WHAT IS EXPECTED — Copy out, precisely as given, the lines from the line with "The height and width of the screenshot is (622, 710)." to the end of the entries that follow.

*** Opening DATA SECTION ***

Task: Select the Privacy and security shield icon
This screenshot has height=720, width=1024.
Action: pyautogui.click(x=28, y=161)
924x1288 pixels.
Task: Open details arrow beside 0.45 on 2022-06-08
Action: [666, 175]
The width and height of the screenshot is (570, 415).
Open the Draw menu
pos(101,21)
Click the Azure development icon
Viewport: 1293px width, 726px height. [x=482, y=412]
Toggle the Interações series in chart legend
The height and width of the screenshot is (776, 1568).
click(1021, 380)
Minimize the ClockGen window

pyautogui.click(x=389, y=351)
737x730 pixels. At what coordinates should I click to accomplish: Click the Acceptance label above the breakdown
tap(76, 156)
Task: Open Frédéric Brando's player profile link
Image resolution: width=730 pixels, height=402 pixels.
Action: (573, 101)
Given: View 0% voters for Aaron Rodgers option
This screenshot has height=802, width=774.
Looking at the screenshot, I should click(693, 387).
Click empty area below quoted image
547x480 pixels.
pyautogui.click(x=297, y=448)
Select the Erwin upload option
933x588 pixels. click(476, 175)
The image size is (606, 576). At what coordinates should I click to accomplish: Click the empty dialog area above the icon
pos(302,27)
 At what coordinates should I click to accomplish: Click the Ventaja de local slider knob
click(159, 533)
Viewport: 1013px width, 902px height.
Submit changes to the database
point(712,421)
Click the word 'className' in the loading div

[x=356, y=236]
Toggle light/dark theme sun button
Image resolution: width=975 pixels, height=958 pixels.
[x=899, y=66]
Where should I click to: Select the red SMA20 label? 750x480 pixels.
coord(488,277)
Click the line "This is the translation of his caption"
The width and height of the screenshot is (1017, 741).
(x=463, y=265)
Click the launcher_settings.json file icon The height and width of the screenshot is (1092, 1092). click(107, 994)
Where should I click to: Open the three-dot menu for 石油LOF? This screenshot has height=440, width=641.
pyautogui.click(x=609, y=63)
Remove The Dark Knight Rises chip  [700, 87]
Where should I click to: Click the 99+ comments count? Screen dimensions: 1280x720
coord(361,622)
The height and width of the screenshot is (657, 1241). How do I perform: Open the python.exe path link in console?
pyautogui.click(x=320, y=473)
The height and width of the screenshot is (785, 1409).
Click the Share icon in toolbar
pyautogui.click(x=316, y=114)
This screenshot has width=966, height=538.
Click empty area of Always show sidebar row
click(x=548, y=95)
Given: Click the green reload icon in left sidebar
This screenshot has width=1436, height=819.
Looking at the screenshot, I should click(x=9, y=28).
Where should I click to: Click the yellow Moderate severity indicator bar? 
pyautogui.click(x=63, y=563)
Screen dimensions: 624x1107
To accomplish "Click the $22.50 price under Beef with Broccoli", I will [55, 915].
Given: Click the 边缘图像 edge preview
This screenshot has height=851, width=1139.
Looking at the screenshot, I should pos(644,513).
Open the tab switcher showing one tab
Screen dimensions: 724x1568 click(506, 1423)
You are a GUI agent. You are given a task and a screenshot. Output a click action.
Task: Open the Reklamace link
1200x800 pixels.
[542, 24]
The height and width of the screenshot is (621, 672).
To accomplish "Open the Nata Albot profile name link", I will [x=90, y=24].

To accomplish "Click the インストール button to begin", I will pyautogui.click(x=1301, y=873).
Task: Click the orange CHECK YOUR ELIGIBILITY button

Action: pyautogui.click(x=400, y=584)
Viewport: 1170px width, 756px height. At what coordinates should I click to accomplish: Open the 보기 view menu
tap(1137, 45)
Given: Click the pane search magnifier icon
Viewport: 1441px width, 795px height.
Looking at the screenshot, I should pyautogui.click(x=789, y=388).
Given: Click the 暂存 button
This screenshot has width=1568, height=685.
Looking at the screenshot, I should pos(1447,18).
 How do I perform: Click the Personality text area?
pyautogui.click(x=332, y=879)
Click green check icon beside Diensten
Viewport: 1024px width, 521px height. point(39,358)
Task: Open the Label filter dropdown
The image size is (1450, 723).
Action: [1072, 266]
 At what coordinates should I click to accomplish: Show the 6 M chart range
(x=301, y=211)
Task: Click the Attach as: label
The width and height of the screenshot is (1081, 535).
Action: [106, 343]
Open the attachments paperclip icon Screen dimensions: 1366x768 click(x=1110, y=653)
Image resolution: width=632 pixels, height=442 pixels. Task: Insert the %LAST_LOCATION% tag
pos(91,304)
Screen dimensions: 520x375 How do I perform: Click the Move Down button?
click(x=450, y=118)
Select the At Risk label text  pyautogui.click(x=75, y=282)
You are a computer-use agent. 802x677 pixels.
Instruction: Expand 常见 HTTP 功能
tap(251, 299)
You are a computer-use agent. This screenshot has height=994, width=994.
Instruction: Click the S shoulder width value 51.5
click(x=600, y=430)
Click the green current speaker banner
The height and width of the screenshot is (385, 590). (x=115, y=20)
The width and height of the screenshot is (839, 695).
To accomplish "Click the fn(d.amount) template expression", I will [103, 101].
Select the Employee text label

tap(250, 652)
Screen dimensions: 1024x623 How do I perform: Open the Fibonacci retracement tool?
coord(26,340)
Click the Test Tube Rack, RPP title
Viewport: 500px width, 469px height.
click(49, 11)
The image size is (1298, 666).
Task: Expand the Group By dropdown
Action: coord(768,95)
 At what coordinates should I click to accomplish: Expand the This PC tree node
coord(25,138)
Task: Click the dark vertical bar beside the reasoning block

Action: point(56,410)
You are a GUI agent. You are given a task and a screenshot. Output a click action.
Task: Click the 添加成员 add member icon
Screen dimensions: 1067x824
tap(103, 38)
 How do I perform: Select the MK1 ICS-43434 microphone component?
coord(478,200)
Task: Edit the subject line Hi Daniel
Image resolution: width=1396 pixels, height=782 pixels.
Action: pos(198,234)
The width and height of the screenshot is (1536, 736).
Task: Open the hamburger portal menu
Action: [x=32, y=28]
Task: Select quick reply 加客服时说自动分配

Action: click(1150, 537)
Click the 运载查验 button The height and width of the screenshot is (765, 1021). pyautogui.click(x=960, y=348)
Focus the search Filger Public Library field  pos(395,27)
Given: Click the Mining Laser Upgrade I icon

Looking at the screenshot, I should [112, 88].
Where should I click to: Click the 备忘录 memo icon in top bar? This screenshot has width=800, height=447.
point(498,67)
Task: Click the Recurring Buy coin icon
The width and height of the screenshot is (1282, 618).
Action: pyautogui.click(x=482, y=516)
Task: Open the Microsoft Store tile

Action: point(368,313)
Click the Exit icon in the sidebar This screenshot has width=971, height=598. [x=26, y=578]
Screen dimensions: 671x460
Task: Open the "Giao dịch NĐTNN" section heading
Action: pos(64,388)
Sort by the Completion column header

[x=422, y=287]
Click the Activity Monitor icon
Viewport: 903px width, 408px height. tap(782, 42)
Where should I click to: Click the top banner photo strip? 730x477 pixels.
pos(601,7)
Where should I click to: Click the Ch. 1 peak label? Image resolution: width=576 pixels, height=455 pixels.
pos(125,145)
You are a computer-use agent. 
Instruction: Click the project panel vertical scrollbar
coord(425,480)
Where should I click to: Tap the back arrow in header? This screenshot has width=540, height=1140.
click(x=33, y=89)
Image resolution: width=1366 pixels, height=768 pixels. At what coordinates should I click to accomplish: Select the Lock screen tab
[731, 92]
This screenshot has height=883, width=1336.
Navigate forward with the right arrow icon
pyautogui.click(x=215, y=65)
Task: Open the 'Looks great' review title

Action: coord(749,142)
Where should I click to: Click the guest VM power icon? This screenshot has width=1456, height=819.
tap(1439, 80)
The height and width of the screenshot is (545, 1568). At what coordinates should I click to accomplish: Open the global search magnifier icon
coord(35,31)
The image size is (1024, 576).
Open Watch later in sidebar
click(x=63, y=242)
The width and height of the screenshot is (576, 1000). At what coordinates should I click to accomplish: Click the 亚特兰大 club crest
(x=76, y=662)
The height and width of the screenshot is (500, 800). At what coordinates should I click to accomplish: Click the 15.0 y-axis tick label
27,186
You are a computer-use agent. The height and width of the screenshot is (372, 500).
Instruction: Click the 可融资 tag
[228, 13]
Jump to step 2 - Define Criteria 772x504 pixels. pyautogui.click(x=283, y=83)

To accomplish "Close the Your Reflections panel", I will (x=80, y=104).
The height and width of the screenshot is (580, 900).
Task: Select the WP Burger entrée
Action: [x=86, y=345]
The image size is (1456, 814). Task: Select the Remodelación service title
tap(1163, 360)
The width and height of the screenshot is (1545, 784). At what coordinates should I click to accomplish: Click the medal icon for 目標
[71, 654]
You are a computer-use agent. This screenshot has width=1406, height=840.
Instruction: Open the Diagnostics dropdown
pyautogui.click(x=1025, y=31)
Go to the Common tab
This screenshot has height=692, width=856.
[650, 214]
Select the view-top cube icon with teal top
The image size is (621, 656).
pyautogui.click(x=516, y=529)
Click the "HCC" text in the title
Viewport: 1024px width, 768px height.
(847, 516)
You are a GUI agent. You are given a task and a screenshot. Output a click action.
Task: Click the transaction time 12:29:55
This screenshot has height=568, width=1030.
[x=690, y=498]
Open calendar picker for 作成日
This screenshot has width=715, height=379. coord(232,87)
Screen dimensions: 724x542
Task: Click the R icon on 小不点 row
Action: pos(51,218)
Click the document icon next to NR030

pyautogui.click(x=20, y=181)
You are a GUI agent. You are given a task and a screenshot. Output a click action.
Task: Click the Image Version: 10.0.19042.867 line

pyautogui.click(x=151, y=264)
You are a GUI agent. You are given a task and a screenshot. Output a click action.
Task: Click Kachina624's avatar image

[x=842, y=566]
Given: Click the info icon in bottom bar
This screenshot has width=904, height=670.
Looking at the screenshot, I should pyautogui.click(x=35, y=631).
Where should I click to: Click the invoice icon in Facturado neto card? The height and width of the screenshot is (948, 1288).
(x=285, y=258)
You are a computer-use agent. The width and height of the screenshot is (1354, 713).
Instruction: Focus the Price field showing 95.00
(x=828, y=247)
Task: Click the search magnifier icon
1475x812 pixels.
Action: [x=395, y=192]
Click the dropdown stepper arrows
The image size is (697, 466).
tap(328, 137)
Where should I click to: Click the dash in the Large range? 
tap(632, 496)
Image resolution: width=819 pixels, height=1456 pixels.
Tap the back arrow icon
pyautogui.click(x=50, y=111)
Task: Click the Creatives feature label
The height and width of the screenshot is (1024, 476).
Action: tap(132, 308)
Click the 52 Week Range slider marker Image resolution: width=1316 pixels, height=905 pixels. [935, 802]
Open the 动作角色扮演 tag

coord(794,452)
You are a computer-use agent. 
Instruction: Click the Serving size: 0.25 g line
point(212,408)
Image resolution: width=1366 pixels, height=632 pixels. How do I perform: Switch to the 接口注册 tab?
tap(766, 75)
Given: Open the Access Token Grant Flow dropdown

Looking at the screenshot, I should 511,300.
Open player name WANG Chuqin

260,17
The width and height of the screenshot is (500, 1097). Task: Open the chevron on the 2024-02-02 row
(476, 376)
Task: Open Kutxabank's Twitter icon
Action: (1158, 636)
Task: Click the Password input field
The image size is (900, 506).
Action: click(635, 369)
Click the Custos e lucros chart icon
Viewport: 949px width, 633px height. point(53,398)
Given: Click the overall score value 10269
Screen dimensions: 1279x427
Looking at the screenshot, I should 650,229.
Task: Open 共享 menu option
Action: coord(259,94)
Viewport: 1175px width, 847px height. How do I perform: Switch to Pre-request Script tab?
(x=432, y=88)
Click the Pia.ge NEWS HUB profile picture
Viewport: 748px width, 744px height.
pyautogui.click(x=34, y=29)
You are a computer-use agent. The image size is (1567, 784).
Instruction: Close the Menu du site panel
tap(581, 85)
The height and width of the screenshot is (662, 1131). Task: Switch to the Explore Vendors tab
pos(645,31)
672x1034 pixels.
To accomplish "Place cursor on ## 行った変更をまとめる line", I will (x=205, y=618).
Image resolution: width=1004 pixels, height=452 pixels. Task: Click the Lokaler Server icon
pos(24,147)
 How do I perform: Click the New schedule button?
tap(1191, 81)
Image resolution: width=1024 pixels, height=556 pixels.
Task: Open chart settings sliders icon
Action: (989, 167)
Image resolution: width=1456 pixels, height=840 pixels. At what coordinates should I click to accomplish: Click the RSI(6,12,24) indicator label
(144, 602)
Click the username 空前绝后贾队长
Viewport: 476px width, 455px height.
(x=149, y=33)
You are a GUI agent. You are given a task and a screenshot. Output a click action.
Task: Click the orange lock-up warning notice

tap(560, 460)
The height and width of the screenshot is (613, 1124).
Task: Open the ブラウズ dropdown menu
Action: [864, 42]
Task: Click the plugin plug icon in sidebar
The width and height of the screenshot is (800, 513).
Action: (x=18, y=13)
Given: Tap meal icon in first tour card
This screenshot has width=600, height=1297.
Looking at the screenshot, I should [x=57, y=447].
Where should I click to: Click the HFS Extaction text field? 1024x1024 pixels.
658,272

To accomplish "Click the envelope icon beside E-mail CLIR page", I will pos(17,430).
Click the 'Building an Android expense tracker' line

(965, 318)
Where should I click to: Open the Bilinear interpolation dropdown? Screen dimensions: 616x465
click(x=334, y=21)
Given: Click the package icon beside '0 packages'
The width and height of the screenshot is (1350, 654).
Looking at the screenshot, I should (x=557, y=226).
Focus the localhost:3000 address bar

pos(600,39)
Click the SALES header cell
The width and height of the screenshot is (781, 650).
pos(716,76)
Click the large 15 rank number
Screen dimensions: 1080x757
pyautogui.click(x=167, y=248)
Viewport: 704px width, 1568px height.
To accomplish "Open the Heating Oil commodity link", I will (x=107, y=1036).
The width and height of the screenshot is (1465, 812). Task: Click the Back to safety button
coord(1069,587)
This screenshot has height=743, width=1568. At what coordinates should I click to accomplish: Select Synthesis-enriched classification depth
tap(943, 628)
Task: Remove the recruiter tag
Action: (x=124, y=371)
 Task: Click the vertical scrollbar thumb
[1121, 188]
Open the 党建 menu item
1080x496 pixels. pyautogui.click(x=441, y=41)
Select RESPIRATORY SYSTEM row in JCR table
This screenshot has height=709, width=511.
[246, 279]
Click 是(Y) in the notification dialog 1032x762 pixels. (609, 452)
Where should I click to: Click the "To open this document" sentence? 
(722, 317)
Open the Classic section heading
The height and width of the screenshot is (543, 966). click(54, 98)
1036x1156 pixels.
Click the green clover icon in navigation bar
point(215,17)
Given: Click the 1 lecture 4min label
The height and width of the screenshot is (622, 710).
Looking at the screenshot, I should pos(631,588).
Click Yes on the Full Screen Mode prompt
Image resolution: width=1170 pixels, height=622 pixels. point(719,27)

*** Closing DATA SECTION ***

OUTPUT FOR THIS EXERCISE —
The height and width of the screenshot is (622, 710).
Looking at the screenshot, I should pos(631,588).
Click Yes on the Full Screen Mode prompt
Image resolution: width=1170 pixels, height=622 pixels. point(719,27)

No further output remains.